Contents: Leave No Trace; Subverting the Kernel; The Hardware Connection; The Age-Old Art of Hooking; Runtime Patching; Layered Drivers; Hardware Manipulation; Covert Channels; Rootkit Detection; Index
Hoglund and Butler have devoted a lot of time to understanding how the Windows kernel works, as well as how rootkits can be utilized to manipulate the kernel. This knowledge led to the website rootkit.com, and subsequently to this book. They explore the definition of rootkits, how they work, and how they can remain hidden from detection. Using the C language, they go into great depth on how rootkit kernel manipulation can be accomplished.

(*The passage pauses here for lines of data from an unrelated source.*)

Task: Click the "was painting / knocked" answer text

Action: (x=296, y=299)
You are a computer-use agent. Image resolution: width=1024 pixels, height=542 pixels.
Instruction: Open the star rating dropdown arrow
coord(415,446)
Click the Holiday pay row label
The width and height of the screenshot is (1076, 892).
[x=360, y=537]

If you have a basic knowledge of C, you'll be able to follow along and learn the intricacies of the kernel.
It'd be tempting to wonder why all this dangerous knowledge should be put in book form for junior hackers to use. For one, this isn't script kiddy material. If you don't know how to program (and in C), the book is basically far over your head. I suppose if you were bent towards building your own rootkit for world domination, this material would help. But in reality, this information is probably already accessible to those who would abuse it in the first place. Having a compiled volume of the information helps "the good guys" understand the risks involved as well as how you can protect yourself from rootkit attacks in your own environment.
While programming geeks will likely get the most value from this book, all security experts need to understand the concepts covered here. The worst thing isn't finding out you've been "owned" with a rootkit on your network. It's *not* knowing the rootkit is there...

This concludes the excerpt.